→ **WORK TO BE COMPLETED**:
Rewrite every line of the items below, changing "coordinates" to "location" and keeping everything else the same. Omit the pictures.
--- begin LISTING ---
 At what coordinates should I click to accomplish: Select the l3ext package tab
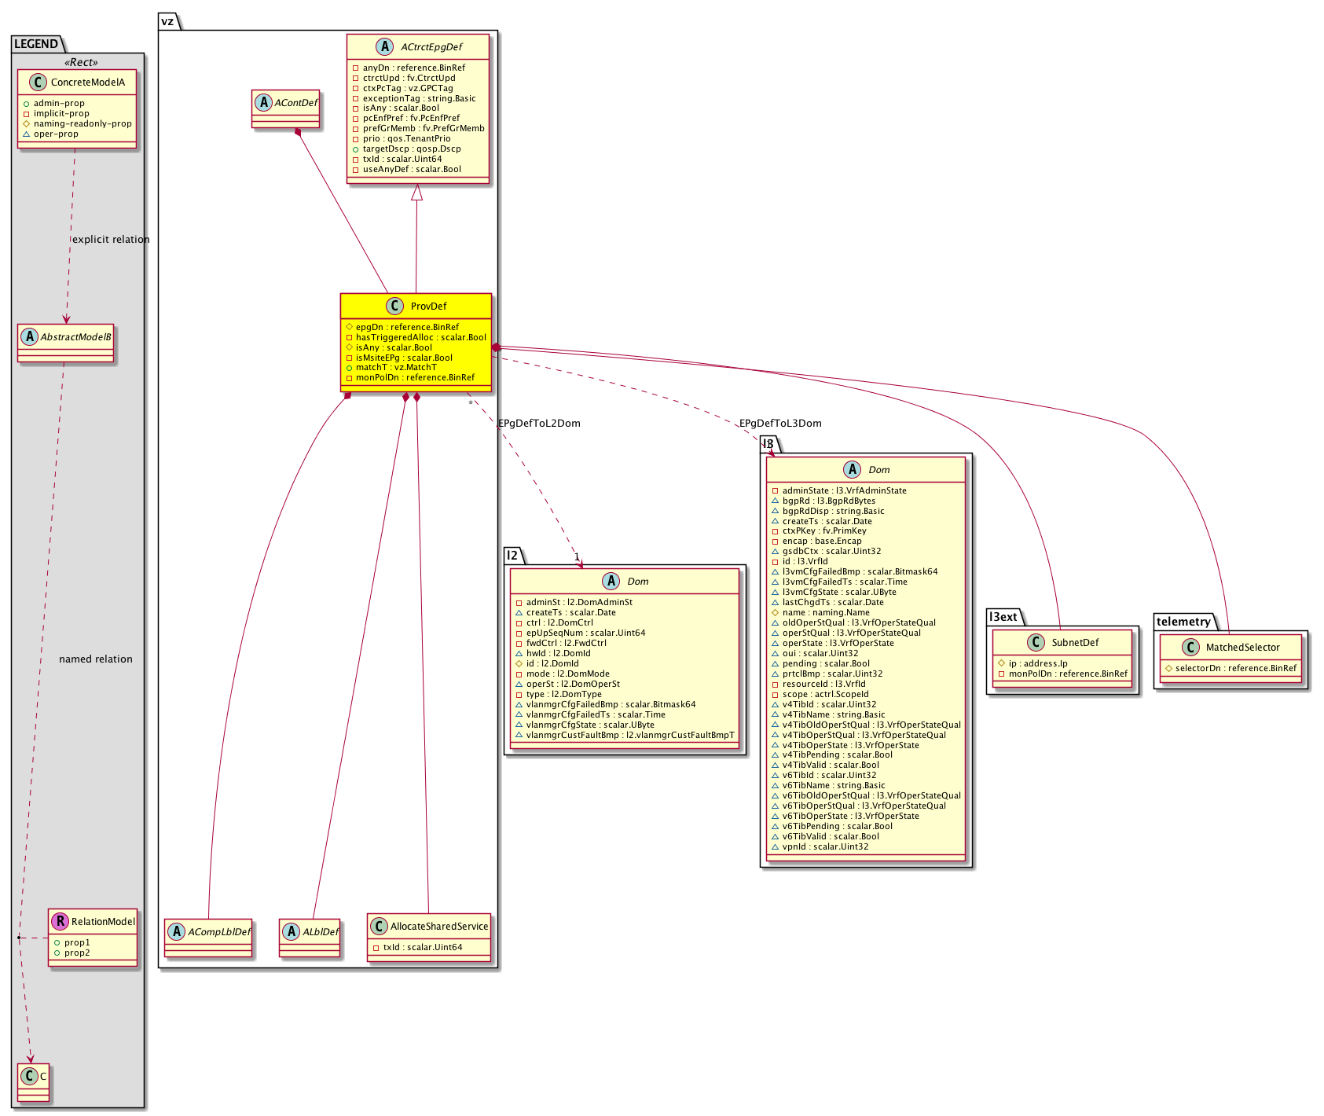point(1003,617)
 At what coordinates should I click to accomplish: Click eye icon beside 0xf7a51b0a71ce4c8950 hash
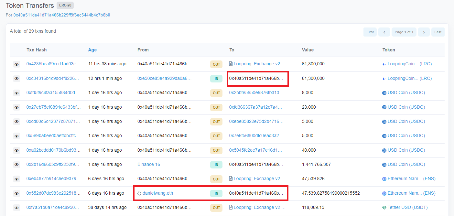coord(16,208)
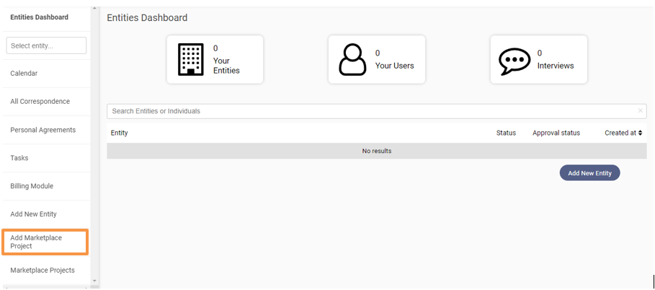Screen dimensions: 655x290
Task: Click the person icon on Your Users card
Action: [x=352, y=60]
--- end LISTING ---
→ **SOLVED PROBLEM**:
 At what location should I click to accomplish: Select the l3ext package tab
point(1003,617)
 At what location should I click to accomplish: Click eye icon beside 0xf7a51b0a71ce4c8950 hash
coord(16,208)
Screen dimensions: 655x290
Task: Click the person icon on Your Users card
Action: [x=352, y=60]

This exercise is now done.